[Opening Provided records section]

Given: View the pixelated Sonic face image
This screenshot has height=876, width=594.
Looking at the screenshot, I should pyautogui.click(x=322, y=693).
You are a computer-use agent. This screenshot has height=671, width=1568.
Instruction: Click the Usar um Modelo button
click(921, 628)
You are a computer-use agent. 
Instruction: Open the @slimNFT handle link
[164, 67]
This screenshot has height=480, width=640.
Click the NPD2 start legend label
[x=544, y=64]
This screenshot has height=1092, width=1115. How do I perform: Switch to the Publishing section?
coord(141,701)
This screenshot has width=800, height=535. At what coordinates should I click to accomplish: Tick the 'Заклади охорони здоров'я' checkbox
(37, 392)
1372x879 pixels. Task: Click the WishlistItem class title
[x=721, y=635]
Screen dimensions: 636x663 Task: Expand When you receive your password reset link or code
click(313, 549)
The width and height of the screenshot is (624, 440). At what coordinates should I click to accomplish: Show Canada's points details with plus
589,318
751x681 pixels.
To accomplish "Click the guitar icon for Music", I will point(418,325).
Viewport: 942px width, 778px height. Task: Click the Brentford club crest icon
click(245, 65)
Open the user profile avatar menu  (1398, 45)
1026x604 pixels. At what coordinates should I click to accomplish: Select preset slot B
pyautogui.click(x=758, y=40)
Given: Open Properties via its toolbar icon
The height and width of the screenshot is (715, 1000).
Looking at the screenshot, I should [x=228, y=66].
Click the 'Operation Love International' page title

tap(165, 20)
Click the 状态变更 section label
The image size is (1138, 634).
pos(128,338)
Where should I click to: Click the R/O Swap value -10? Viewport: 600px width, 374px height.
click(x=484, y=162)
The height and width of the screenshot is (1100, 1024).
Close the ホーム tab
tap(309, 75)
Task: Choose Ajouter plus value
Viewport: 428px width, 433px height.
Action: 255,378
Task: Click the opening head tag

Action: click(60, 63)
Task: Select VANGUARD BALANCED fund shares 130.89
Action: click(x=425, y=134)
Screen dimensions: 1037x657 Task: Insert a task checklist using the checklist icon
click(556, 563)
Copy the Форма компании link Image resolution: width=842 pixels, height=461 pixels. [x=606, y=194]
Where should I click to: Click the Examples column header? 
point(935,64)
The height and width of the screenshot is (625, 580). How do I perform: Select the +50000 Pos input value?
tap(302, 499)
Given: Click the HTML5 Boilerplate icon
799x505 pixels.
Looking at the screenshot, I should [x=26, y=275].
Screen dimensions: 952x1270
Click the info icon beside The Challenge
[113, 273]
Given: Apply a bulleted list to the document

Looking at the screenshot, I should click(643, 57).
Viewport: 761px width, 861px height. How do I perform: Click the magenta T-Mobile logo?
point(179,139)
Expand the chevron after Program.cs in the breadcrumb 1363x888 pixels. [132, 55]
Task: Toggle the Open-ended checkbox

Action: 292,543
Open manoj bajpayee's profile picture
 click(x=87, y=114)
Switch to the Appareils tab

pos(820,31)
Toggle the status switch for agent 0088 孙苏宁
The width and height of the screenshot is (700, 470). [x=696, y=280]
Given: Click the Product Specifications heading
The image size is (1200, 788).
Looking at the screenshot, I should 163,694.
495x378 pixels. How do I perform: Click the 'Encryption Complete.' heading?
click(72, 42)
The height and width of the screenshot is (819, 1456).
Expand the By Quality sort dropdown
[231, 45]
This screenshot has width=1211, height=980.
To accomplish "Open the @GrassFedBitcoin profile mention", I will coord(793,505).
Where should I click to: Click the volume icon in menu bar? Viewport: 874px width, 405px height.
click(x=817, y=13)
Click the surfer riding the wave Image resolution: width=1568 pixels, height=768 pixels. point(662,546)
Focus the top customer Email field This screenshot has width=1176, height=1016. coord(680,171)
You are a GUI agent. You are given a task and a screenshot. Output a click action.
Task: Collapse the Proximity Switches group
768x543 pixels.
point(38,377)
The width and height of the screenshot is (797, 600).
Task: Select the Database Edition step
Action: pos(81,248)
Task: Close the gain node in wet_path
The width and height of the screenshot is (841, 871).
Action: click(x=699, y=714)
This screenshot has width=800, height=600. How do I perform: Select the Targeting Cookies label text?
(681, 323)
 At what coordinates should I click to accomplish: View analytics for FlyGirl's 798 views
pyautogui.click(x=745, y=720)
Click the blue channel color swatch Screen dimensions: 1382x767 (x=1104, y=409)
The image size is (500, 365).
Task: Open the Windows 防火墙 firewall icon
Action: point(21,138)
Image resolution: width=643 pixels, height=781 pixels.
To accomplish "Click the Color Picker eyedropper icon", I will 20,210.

[Closing Provided records section]

- **Problem to solve**
Show a copy of each line from the data that includes the word "computer".

- **Answer section**
You are a computer-use agent. This screenshot has height=671, width=1568.
You are a computer-use agent. 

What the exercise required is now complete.